** Your goal **
The lines from the one containing "You are a computer-use agent." to the end of the entries, both included, are what you need to transcribe exactly, without pictures and without anything else.

** Exercise inputs **

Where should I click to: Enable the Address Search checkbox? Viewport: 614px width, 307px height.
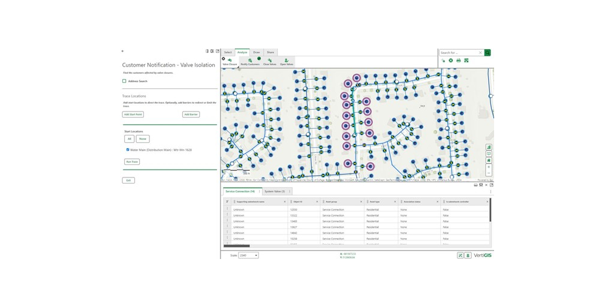coord(125,81)
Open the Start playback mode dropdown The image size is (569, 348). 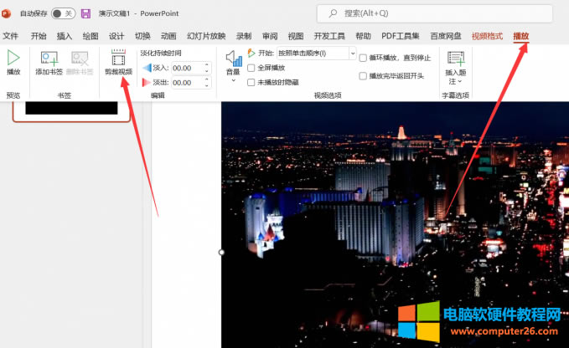(352, 53)
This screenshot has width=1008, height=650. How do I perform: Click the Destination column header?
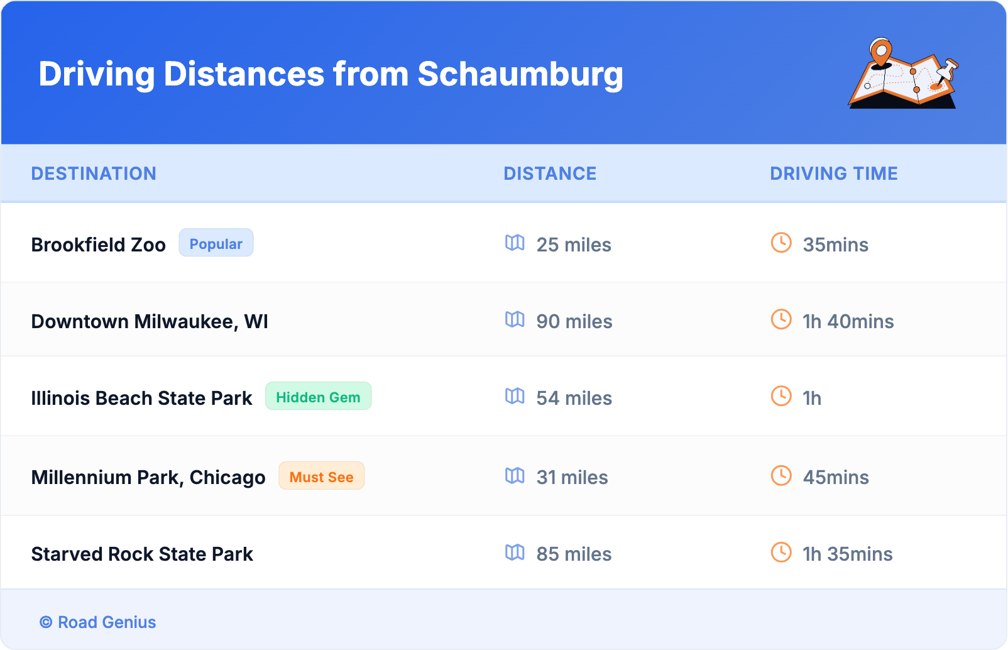click(x=94, y=174)
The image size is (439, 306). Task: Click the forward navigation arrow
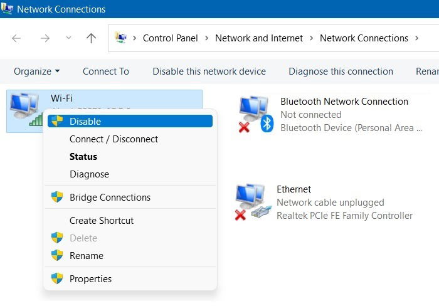point(45,38)
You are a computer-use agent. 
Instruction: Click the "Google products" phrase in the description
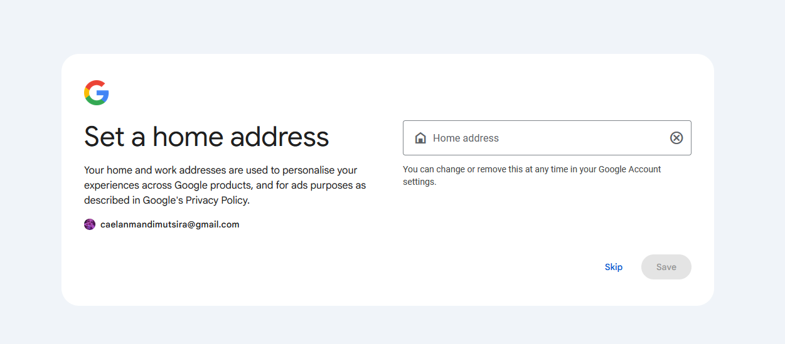(213, 185)
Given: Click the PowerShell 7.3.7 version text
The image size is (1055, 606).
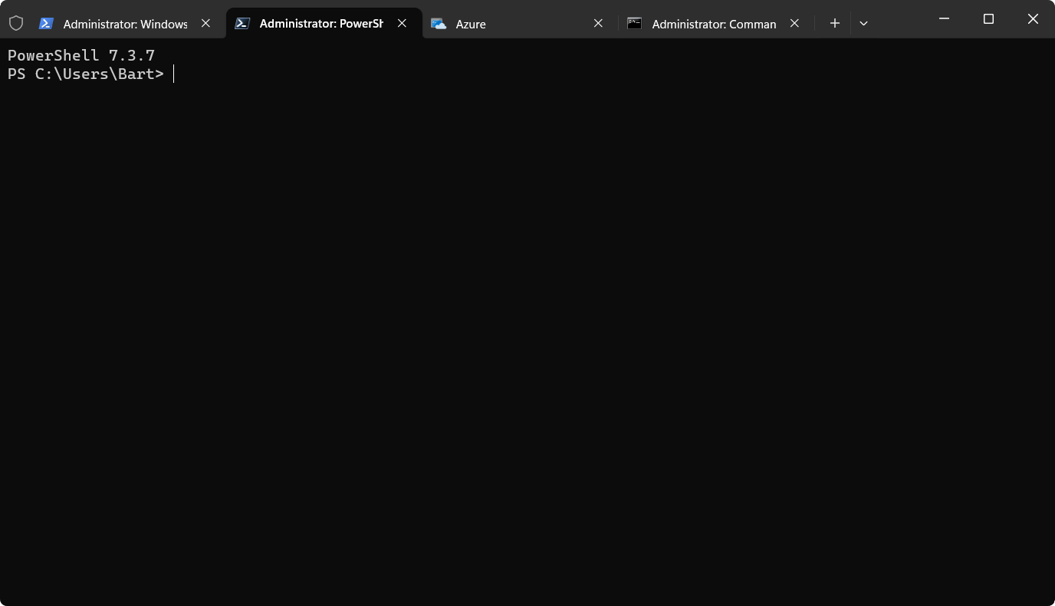Looking at the screenshot, I should click(x=81, y=54).
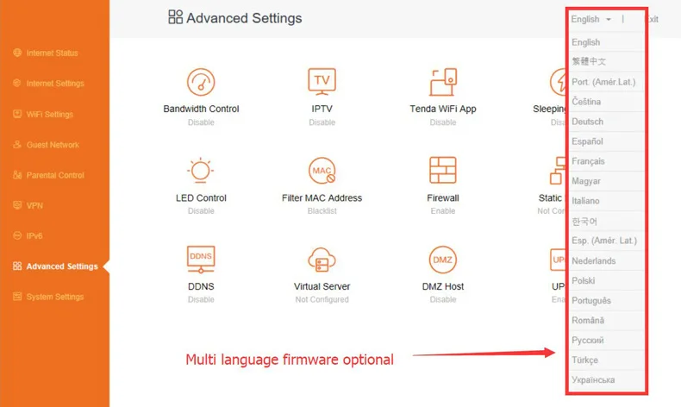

** Response area **
You are a computer-use agent. 
Instruction: Click the "Google products" phrase in the description
(213, 185)
Given: Click the PowerShell 7.3.7 version text
The image size is (1055, 606).
Looking at the screenshot, I should click(x=81, y=54).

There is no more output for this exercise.